TASK DESCRIPTION
Across the records that follow, count each line holding "computer", and write only the total.

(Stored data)
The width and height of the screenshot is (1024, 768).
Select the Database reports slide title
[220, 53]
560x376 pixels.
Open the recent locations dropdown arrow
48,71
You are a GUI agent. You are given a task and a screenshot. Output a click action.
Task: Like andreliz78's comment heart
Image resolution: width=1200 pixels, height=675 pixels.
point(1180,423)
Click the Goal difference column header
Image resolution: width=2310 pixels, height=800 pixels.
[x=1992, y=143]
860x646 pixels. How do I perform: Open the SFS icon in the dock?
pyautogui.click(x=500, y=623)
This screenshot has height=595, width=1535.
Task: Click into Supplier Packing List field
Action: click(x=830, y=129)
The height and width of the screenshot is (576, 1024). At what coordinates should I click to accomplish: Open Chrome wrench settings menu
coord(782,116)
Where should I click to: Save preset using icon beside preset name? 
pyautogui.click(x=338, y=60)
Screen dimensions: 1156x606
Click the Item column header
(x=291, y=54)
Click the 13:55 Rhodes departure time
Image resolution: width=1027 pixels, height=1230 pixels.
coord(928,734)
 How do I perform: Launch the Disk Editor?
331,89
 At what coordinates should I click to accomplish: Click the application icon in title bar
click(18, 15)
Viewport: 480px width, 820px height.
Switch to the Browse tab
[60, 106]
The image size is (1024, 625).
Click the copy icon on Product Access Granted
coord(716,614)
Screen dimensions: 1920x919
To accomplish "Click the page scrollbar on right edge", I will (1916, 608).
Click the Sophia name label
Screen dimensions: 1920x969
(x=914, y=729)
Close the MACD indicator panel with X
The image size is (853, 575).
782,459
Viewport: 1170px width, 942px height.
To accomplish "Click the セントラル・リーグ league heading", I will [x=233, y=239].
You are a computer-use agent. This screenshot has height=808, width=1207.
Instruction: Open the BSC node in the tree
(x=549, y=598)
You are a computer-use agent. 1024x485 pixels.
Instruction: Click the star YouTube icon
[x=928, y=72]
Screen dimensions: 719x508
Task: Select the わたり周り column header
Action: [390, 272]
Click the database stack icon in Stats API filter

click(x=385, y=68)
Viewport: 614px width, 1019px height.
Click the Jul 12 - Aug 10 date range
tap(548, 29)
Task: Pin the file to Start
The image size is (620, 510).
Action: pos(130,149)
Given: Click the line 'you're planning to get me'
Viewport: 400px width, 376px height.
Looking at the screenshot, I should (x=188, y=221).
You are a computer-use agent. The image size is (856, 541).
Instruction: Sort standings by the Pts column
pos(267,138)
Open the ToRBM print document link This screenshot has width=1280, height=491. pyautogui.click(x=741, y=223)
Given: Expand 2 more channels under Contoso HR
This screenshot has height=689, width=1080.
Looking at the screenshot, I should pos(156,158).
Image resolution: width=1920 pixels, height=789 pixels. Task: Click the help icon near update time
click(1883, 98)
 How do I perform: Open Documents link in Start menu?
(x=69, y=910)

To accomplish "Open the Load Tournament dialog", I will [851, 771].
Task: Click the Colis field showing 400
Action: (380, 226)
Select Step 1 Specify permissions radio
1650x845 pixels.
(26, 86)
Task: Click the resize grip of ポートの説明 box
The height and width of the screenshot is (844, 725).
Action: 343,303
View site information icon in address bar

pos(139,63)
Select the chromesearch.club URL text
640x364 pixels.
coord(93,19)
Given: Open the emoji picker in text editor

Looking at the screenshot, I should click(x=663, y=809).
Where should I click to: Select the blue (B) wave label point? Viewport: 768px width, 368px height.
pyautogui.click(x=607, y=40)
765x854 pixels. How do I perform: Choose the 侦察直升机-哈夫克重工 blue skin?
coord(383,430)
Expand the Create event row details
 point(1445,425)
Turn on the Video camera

TASK ANSWER
3